If you want to use Huggingface Embedding Models. You can create Huggingface API key using following link

- [Huggingface API Key](https://huggingface.co/settings/tokens)




In [None]:
os.environ["HF_TOKEN"] = getpass.getpass()

··········


### Embedding Model Decision Flow

<br>

![MTEB Areana](https://raw.githubusercontent.com/genieincodebottle/generative-ai/main/images/embedding.png)
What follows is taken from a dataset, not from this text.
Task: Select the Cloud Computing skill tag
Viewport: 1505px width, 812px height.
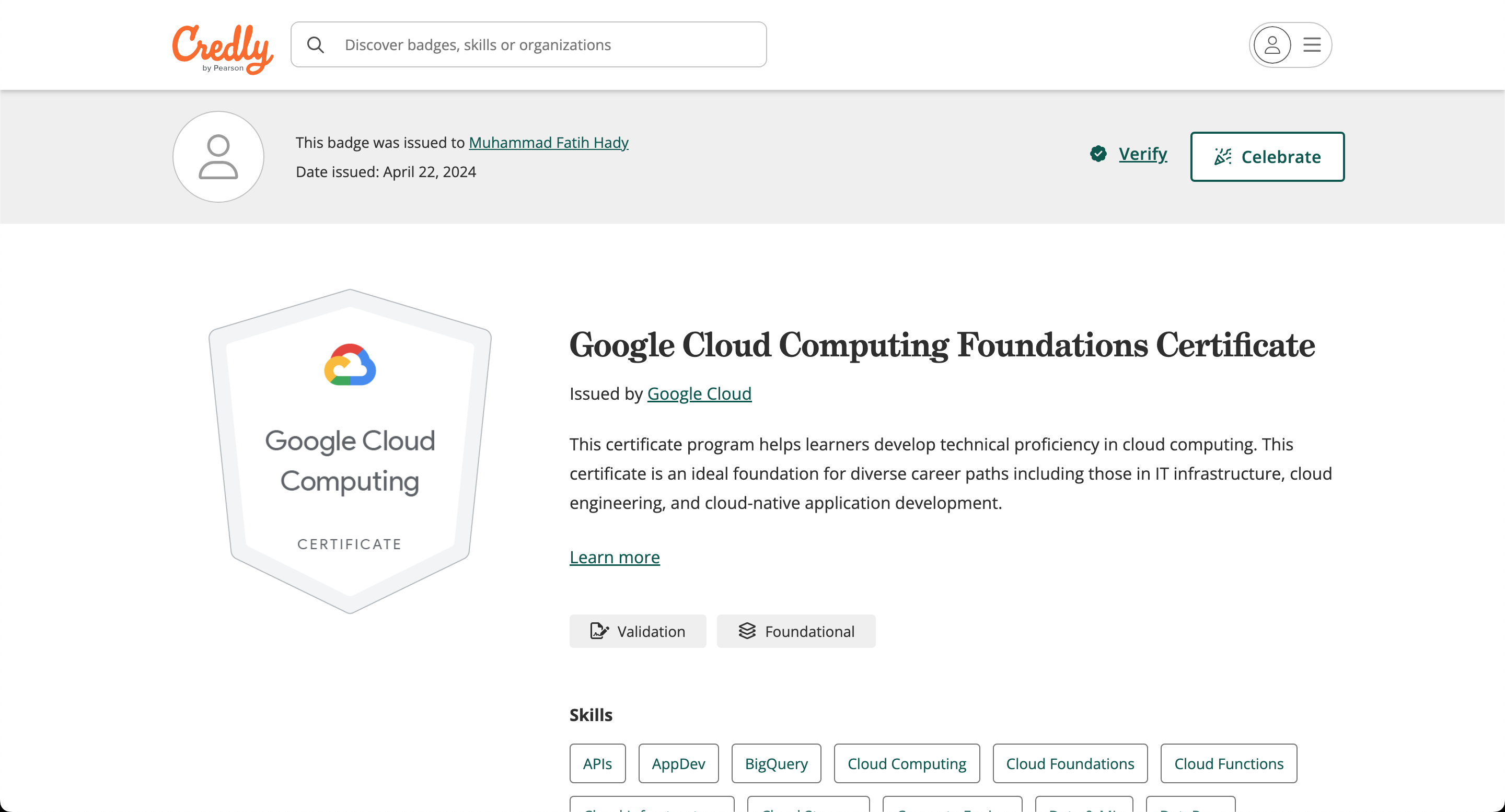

### 💰 Paid: OpenAI Embedding Model

1. 🤖 **Models:** text-embedding-3-small, text-embedding-3-large, ada v2
2. 👍 **Pros:**
  * High quality embeddings
  * Multiple model options for different needs
  * Easy integration with OpenAI API
  * Batch processing available for cost savings
  * Regular updates and improvements
  * Suitable for various NLP tasks
3. 👎 **Cons:**
  * Not free - usage costs can add up
  * Closed-source model
  * Requires API key and internet connection
  * Limited control over model architecture
  * Potential privacy concerns with data handling
  * Usage subject to OpenAI's terms and policies
4. 🔗 [Document Link](https://platform.openai.com/docs/guides/embeddings/what-are-embeddings)


In [None]:
from langchain_openai import OpenAIEmbeddings

def get_openai_embeddings():
    openai_embeddings = OpenAIEmbeddings(model="text-embedding-3-large")
    return openai_embeddings

### 🔓 Free: Google Gemini's Embedding Model

1. 🤖**Models:** text-embedding-004
2. 👍 **Pros:**
  * Free to use
  * Supports 100+ languages
  * Long context window (3,072 tokens)
  * Multiple embedding dimensions (768 and 1,024)
  * High-quality embeddings
  * Easy integration with Google Cloud
3. 👎 **Cons:**
  * Potential usage limits or quotas
  * Closed-source model
  * Possible vendor lock-in to Google ecosystem
  * Limited customization options
  * Dependency on Google's infrastructure
  * Potential for unexpected changes to service terms
4. 🔗 [Document Link](https://cloud.google.com/vertex-ai/generative-ai/docs/model-reference/text-embeddings-api#generative-ai-get-text-embedding-python_vertex_ai_sdk)


In [None]:
from langchain_google_genai import GoogleGenerativeAIEmbeddings

def get_google_embeddings():
    gemini_embeddings = GoogleGenerativeAIEmbeddings(model="models/text-embedding-004")
    return gemini_embeddings

### 🔓 Free: Huggingface Open-Source Embedding Models

1. 🤖 **Models:** gte-large-en-v1.5, bge-multilingual-gemma2,snowflake-arctic-embed-l, nomic-embed-text-v1.5, e5-mistral-7b-instruct and more. See the [MTEB Leaderboard](https://huggingface.co/spaces/mteb/leaderboard) to check top open-source embedding models as per your usecase.
2. 👍 **Pros:**
  * Open-source and freely available
  * Flexible and customizable
  * Community support and updates
  * Integration with Hugging Face ecosystem
  * Suitable for various NLP tasks
  * Can be fine-tuned on specific domains
3. 👎 **Cons:**
  * Potentially less optimized than commercial alternatives
  * Performance can vary depending on specific use case
  * Limited official support compared to commercial options
  * May need significant computational resources for training/fine-tuning
  * Ongoing maintenance and updates depend on community involvement
4. 🔗 **MTEB Leaderboard:**

  * [Huggingface Embedding Models Leaderboard](https://huggingface.co/spaces/mteb/leaderboard)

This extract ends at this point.